TEXTE EXTRAIT =

+++

De l’énergie disponible quand on en a besoin

Alors pourquoi ne pas utiliser l’énergie solaire pour lutter contre la canicule pendant les épisodes de chaleur ? « On a besoin de climatiser quand il fait chaud, et donc, quand on dispose d’énergie solaire », résume Marie Nghiem, ingénieure et cofondatrice de la société Hélioclim, dans les Alpes-Maritimes. Avec une poignée d’ingénieurs issus de l’industrie aérospatiale, elle développe en 2011 un système réversible de climatisation-chauffage solaire. Le principe est relativement simple : de l’eau est chauffée par l’intermédiaire de grands miroirs de trois mètres de long qui captent l’énergie solaire. Puis « simultanément, comme dans un frigo, on produit du chaud et du froid », résume Marie Nghiem. Autrement dit il est possible aussi bien de produire de l’air frais que du chauffage, mais aussi de l’eau chaude ou même des systèmes de réfrigération.

Cette technologie associe des capteurs solaires spécifiques et une machine à absorption, qui fonctionne avec un mélange eau-ammoniac. Elle ne produit pas de déchets car le liquide reste en circuit scellé, et ne rejette aucun gaz à effet de serre. « Comme l’énergie solaire est intermittente, on a un système de stockage qui permet, selon la taille de l’installation, de faire l’alternance jour-nuit voire de tenir sur quelques jours. Puis si la durée se prolonge, on peut alimenter la machine avec une autre énergie thermique comme du gaz ou de la biomasse », développe Marie Nghiem.

+++

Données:
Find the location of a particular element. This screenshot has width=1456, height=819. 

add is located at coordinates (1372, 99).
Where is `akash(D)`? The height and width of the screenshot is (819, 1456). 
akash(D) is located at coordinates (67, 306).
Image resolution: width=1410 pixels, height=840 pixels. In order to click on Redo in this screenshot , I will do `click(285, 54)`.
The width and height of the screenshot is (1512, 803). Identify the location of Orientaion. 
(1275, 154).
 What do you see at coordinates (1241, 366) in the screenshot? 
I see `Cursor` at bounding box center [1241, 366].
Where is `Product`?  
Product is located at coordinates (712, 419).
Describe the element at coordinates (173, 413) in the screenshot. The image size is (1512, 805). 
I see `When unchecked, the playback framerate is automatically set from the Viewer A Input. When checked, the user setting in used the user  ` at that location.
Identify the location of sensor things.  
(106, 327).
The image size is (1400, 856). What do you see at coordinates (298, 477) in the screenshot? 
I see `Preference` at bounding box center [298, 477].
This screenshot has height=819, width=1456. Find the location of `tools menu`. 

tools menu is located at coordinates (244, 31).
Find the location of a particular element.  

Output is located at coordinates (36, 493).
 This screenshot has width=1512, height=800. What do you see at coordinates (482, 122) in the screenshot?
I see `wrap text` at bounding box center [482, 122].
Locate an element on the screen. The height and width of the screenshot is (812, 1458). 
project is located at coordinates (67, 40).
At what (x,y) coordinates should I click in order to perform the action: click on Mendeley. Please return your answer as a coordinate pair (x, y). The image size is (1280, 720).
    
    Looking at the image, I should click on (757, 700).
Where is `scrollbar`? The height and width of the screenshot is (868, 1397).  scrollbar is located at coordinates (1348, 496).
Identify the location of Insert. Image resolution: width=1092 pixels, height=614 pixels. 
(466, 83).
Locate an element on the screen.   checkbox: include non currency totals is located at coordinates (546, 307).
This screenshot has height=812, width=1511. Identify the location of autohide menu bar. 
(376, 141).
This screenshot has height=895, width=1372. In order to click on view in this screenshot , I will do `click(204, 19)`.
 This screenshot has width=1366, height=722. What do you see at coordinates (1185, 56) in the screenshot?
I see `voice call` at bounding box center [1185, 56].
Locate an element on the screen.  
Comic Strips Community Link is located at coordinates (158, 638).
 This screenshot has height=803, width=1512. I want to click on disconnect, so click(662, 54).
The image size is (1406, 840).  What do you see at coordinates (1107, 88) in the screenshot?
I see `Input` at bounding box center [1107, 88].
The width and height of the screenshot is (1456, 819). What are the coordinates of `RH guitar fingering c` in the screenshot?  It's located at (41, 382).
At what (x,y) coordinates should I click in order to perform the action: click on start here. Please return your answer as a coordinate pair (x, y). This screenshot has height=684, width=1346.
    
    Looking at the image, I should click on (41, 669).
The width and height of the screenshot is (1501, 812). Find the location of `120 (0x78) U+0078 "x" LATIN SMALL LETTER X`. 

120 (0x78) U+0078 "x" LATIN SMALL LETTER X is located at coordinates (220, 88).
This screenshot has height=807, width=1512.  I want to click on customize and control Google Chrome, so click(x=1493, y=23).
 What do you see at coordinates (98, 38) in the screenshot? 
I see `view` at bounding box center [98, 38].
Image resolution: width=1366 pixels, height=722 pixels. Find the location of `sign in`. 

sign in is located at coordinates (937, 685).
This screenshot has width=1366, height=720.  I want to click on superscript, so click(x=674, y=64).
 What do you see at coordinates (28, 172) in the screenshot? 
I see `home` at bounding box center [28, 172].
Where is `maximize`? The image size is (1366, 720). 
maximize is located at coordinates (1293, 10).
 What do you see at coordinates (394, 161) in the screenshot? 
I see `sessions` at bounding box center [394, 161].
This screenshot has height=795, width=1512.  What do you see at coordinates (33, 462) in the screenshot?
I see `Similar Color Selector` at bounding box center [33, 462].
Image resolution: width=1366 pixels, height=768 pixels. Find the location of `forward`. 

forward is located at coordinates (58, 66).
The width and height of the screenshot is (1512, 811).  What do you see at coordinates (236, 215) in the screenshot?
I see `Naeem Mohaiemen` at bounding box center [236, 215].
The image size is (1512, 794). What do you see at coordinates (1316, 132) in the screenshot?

+++

Recopiez intégralement le texte sur la climatisation solaire, sans y changer quoi que ce soit. Les données ne jouent aucun rôle dans cet exercice.

RÉSULTAT DE L'EXERCICE =
De l’énergie disponible quand on en a besoin

Alors pourquoi ne pas utiliser l’énergie solaire pour lutter contre la canicule pendant les épisodes de chaleur ? « On a besoin de climatiser quand il fait chaud, et donc, quand on dispose d’énergie solaire », résume Marie Nghiem, ingénieure et cofondatrice de la société Hélioclim, dans les Alpes-Maritimes. Avec une poignée d’ingénieurs issus de l’industrie aérospatiale, elle développe en 2011 un système réversible de climatisation-chauffage solaire. Le principe est relativement simple : de l’eau est chauffée par l’intermédiaire de grands miroirs de trois mètres de long qui captent l’énergie solaire. Puis « simultanément, comme dans un frigo, on produit du chaud et du froid », résume Marie Nghiem. Autrement dit il est possible aussi bien de produire de l’air frais que du chauffage, mais aussi de l’eau chaude ou même des systèmes de réfrigération.

Cette technologie associe des capteurs solaires spécifiques et une machine à absorption, qui fonctionne avec un mélange eau-ammoniac. Elle ne produit pas de déchets car le liquide reste en circuit scellé, et ne rejette aucun gaz à effet de serre. « Comme l’énergie solaire est intermittente, on a un système de stockage qui permet, selon la taille de l’installation, de faire l’alternance jour-nuit voire de tenir sur quelques jours. Puis si la durée se prolonge, on peut alimenter la machine avec une autre énergie thermique comme du gaz ou de la biomasse », développe Marie Nghiem.